▶ EXERCISE: Show all lines below holding the string "agent".

▶ MATERIALS PROVIDED:
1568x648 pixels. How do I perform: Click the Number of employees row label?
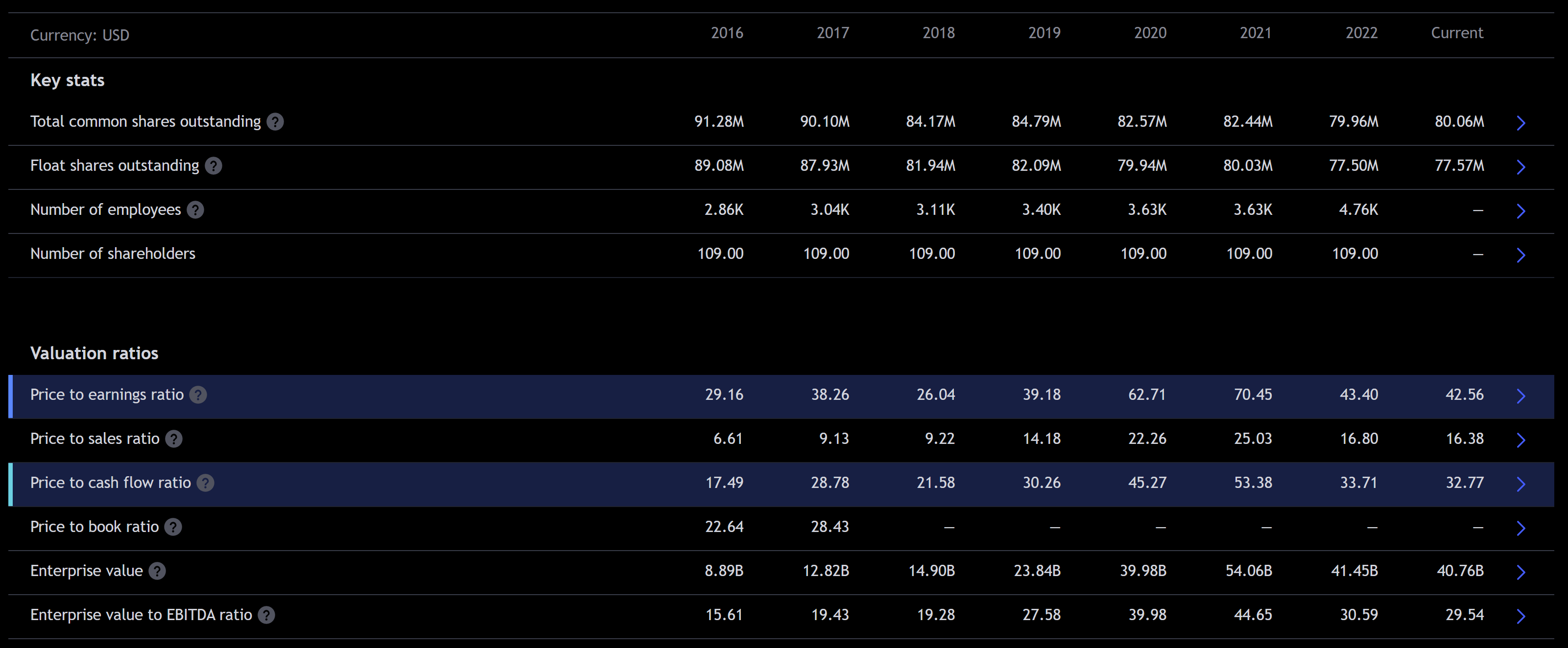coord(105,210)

...

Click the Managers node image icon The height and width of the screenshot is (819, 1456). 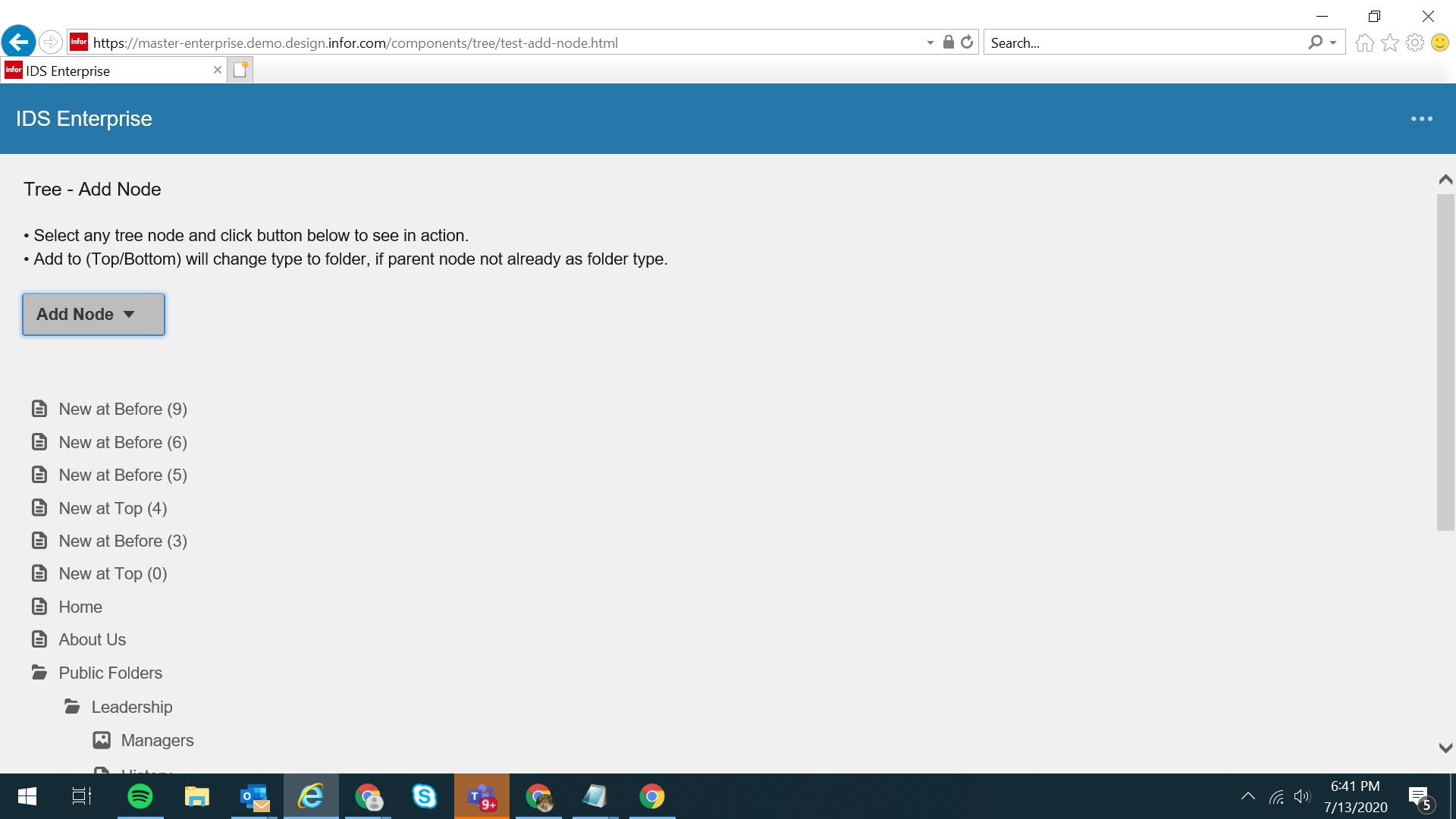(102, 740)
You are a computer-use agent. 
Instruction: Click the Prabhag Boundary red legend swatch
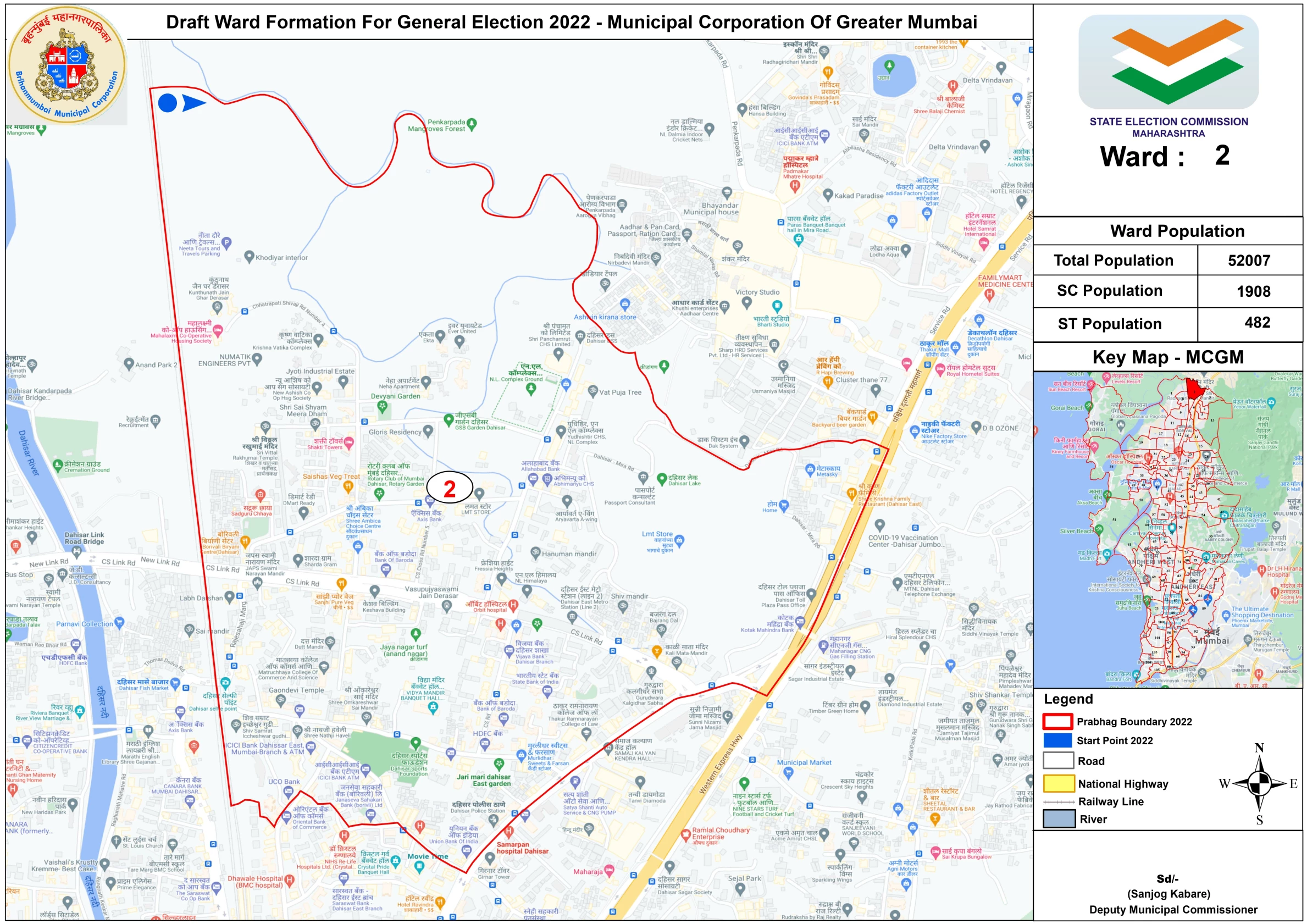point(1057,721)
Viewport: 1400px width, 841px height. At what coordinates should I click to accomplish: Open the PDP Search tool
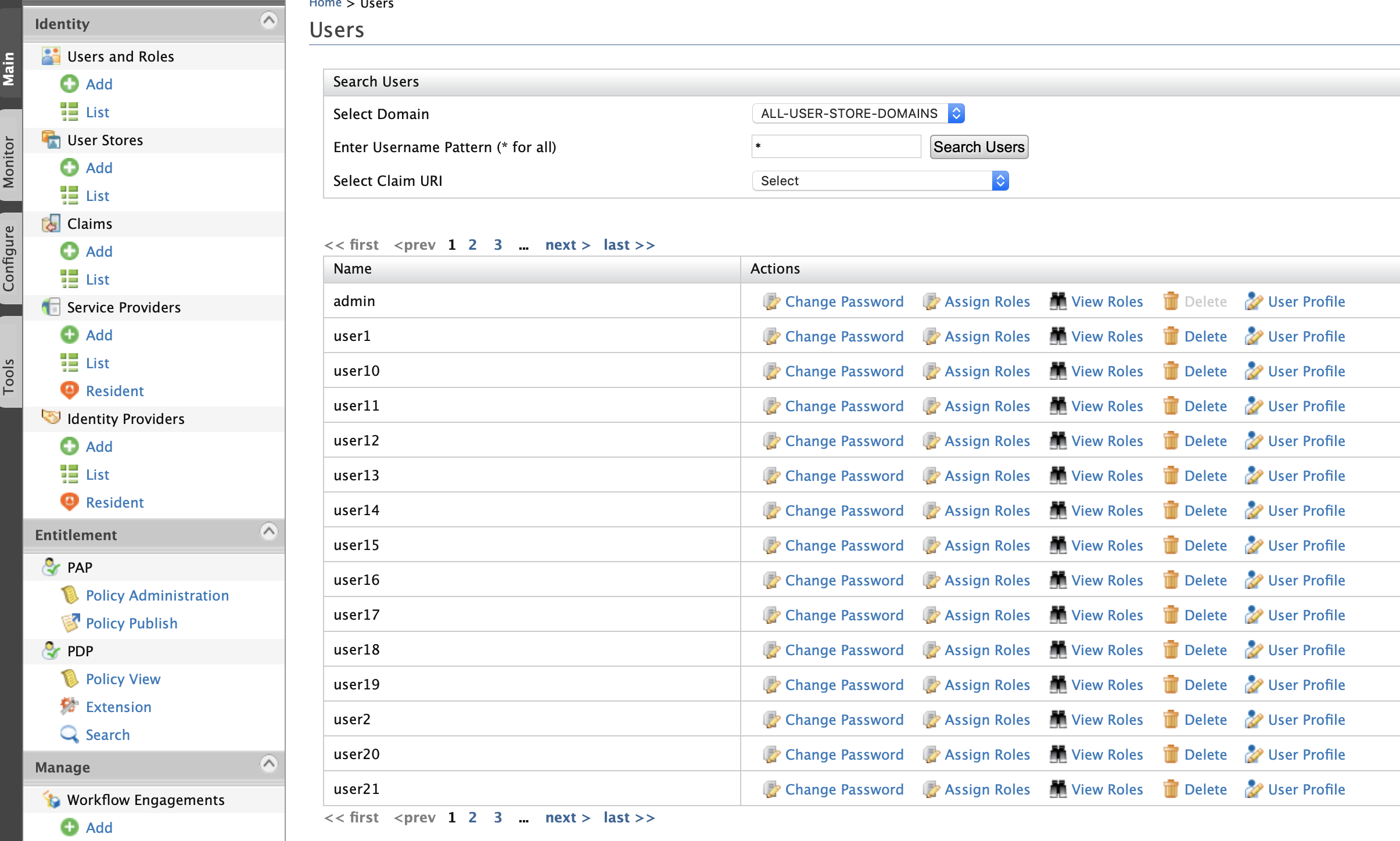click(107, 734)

* * *

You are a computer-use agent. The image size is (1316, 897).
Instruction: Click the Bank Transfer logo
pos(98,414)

▶ YOUR SOLUTION:
You are a computer-use agent. 
You are a computer-use agent. The image size is (1316, 897).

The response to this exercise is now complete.